Billionaires and the Titanic: the allure of extreme expeditions

Digital scan of the Titanic
Tourists can spend hundreds of thousands of pounds on trips to the bottom of the ocean to visit the Titanic. Photograph: Atlantic Productions/Magellan/Zuma Press Wire Service/Shutterstock

The disappearance of the submersible en route to the wreck of the Titanic has highlighted the businesses that offer extreme expeditions – and their clienteles.

Among the five people on the missing Titan submersible are two billionaires – Hamish Harding, a 58-year-old businessman who made his fortune selling private jets and holds three Guinness world records for previous extremetrips, and the British-based Pakistani businessman Shahzada Dawood, 48, who is onboard with his 19-year-old son Suleman.

In an Instagram post on Saturday, Harding said that he would “finally” begin the 12,500ft dive at 4am on Sunday morning and it was “likely to be the first and only manned mission to the Titanic in 2023”.

Hamish Harding
Hamish Harding, centre, has flown to space on a Blue Origin flight. Photograph: Felix Kunze/AP

It wasn’t Harding’s first trip to the bottom of the seas. He has already navigated to the deepest point in the world’s oceans, the Mariana Trench, a depth of about 10,925 metres (36,000 feet) in the Pacific.

Harding has also been up very high. Last year, he was one of six people onboard the fifth human flight of Jeff Bezos’s Blue Origin New Shepard rocket that reached an apogee (height) of 351,000 feet (66 miles or 107 km) above earth.

These adventures do not come cheap.

Tickets for the Titanic submersible cost $250,000 (£195,000). The trip is organised by Oceangate, an exploration tourism company founded and run by Stockton Rush, an American multimillionaire. He is also missing, as is Paul Henri Nargeolet, the French deep-sea diver, who has visited the wreck site more than 30 times and is known as “Mr Titanic”.

A video advert for the trip says: “This is not a thrill ride for tourists, it is much more, it is an eight-day one-of-a kind experience.”

Aaron Newman, a software security businessman who has been on a previous Titanic dive with Oceangate, said: “It’s not a ride at Disney. There’s a lot of real risk involved, and there’s a lot of challenges.

Provided data
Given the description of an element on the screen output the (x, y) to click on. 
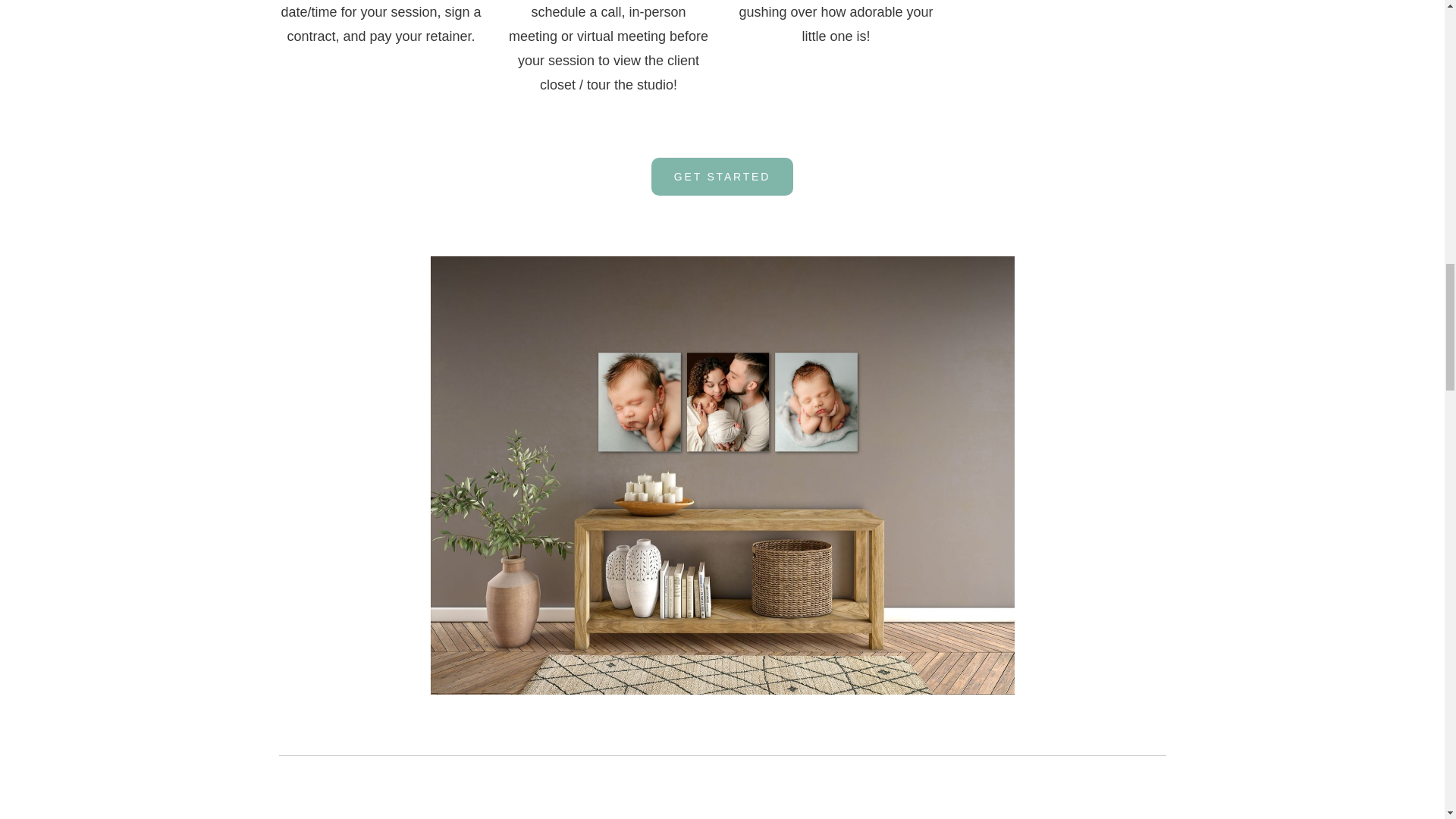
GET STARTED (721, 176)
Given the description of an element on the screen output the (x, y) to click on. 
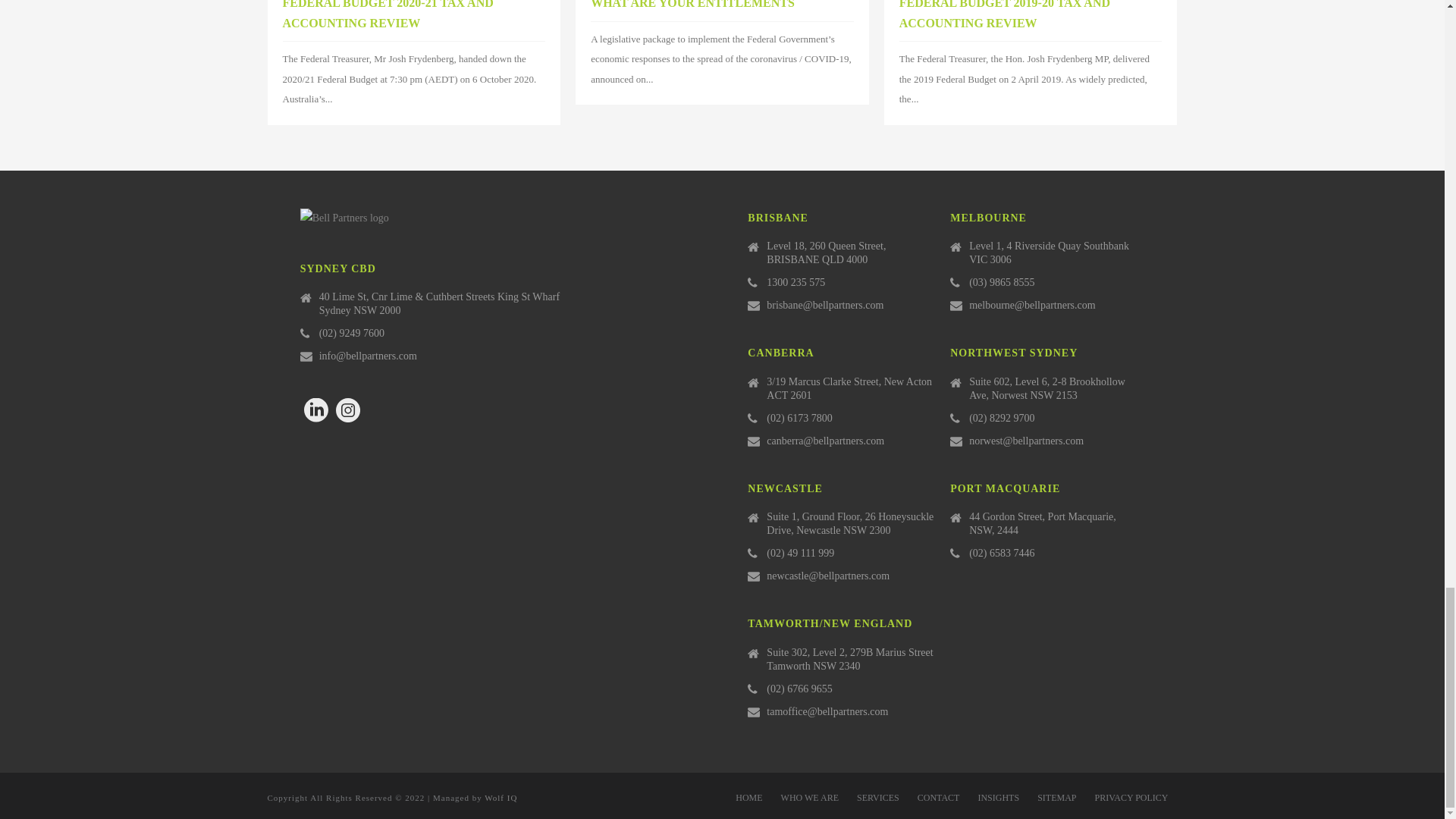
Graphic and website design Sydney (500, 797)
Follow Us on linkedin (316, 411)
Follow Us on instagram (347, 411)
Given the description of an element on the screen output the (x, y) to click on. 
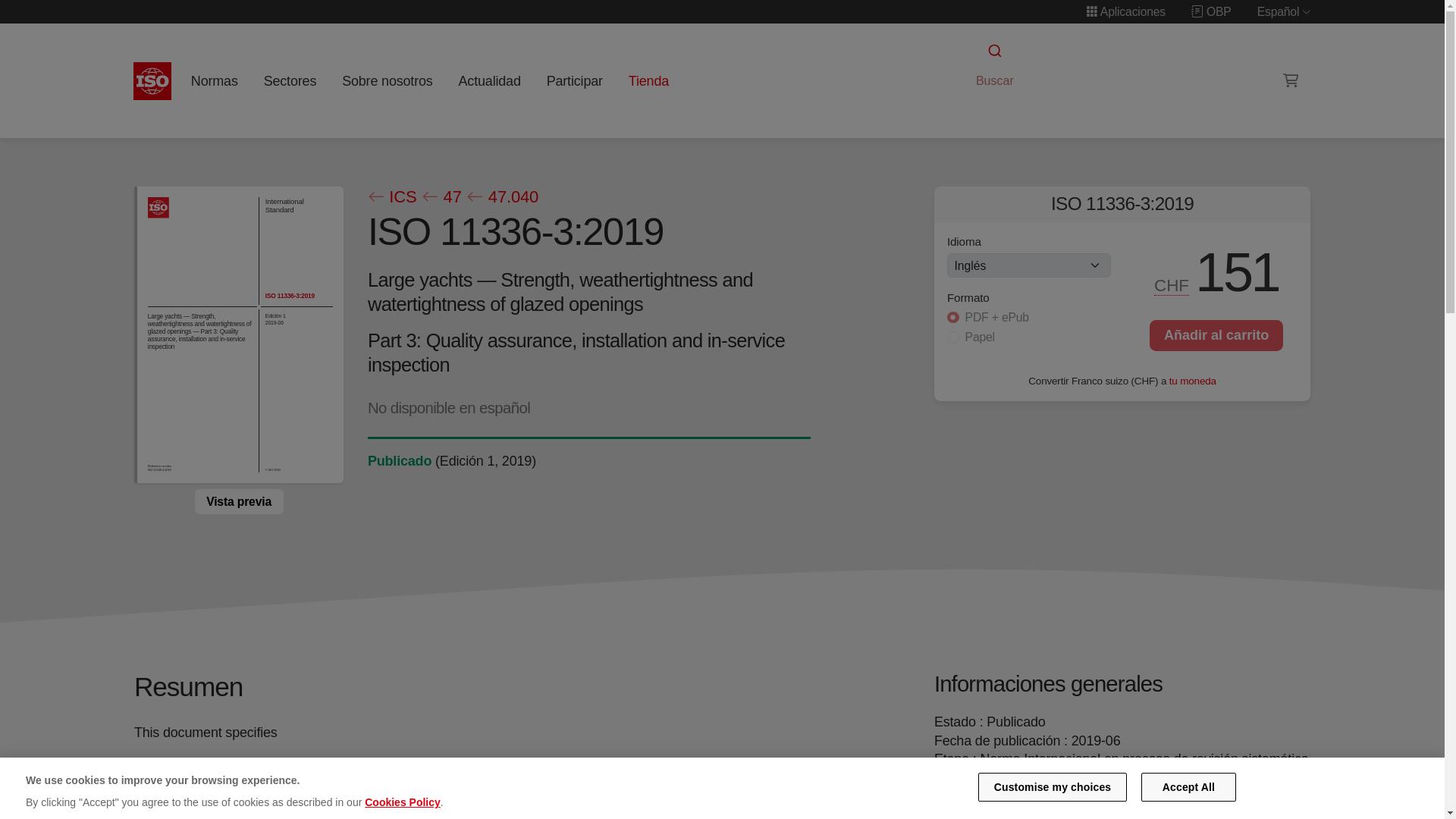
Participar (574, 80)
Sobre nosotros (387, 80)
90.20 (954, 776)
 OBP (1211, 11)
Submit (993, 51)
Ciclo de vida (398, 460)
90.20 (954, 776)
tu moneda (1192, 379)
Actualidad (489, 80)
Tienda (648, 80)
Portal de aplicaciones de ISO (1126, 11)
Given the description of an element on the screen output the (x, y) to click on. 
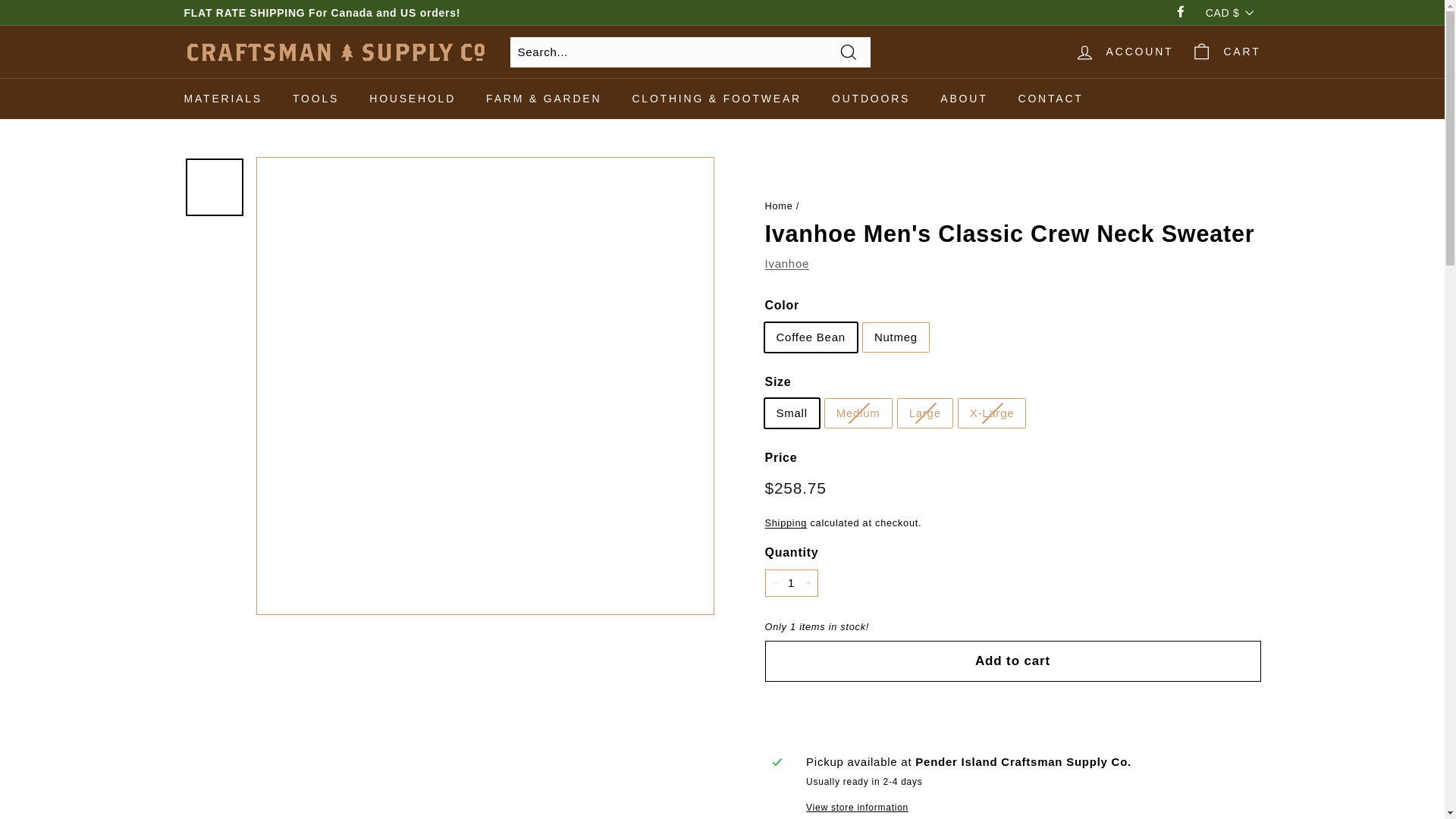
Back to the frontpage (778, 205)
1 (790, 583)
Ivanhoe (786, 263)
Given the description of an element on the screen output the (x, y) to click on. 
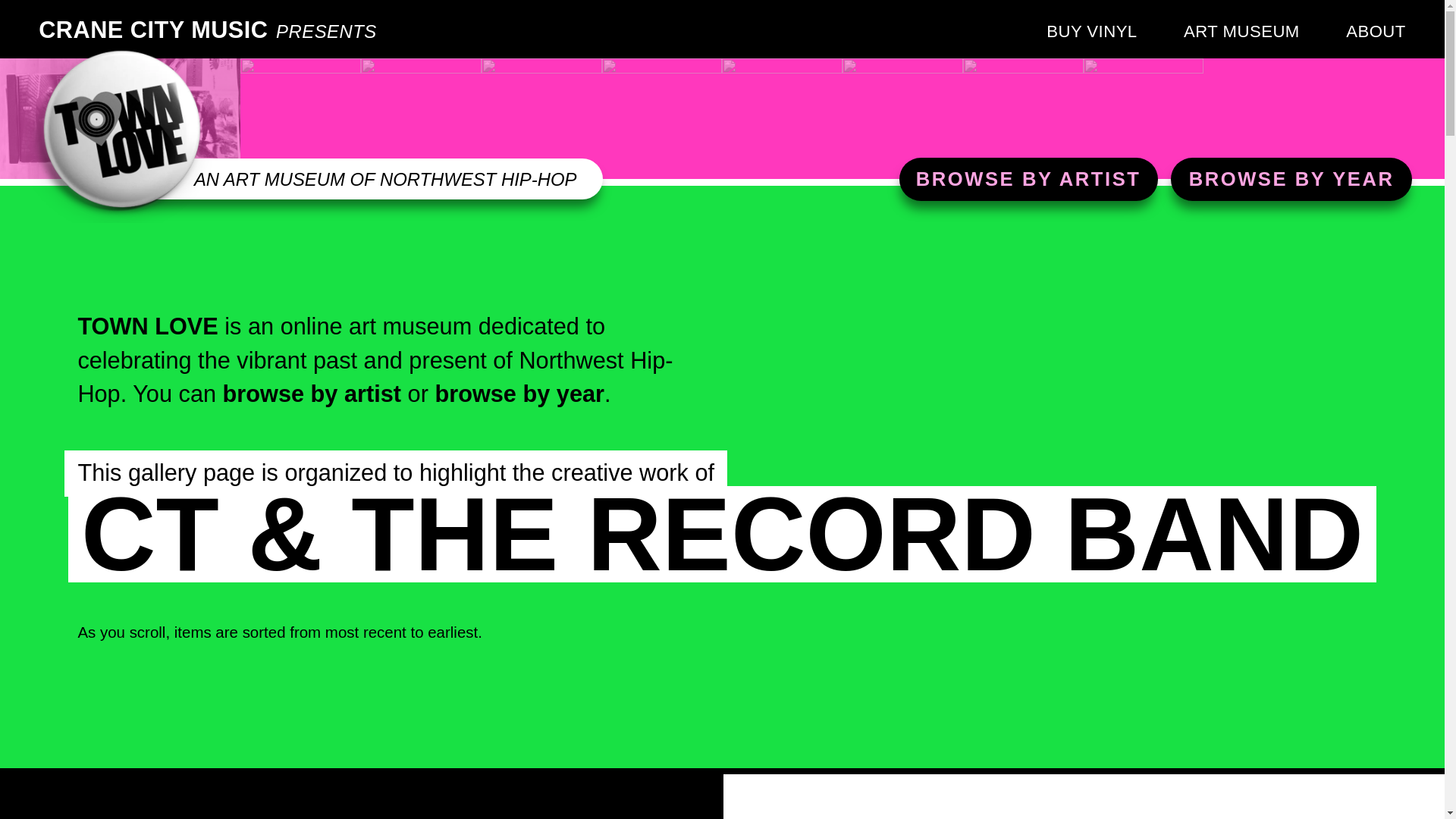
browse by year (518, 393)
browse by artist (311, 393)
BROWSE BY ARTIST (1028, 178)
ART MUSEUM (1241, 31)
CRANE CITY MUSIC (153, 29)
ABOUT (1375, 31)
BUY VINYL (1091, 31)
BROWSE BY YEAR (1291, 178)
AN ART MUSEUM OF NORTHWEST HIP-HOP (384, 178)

Task requirements
a) In the article on extreme expeditions, what did tickets for the Titanic submersible cost?
b) Say whether each statement agrees with the article on extreme expeditions, answering yes or no and quoting the words that decide it: (i) Hamish Harding made his fortune selling private jets. (ii) Shahzada Dawood is onboard with his daughter. (iii) Paul Henri Nargeolet has visited the wreck site fewer than ten times.
c) Copy out the part of the article on extreme expeditions starting with "The disappearance of" and going on through "19-year-old son Suleman.".

Expected responses
a) $250,000 (£195,000).

b)
(i) Yes: "made his fortune selling private jets"
(ii) No: "who is onboard with his 19-year-old son Suleman"
(iii) No: "who has visited the wreck site more than 30 times"

c)
The disappearance of the submersible en route to the wreck of the Titanic has highlighted the businesses that offer extreme expeditions – and their clienteles.

Among the five people on the missing Titan submersible are two billionaires – Hamish Harding, a 58-year-old businessman who made his fortune selling private jets and holds three Guinness world records for previous extremetrips, and the British-based Pakistani businessman Shahzada Dawood, 48, who is onboard with his 19-year-old son Suleman.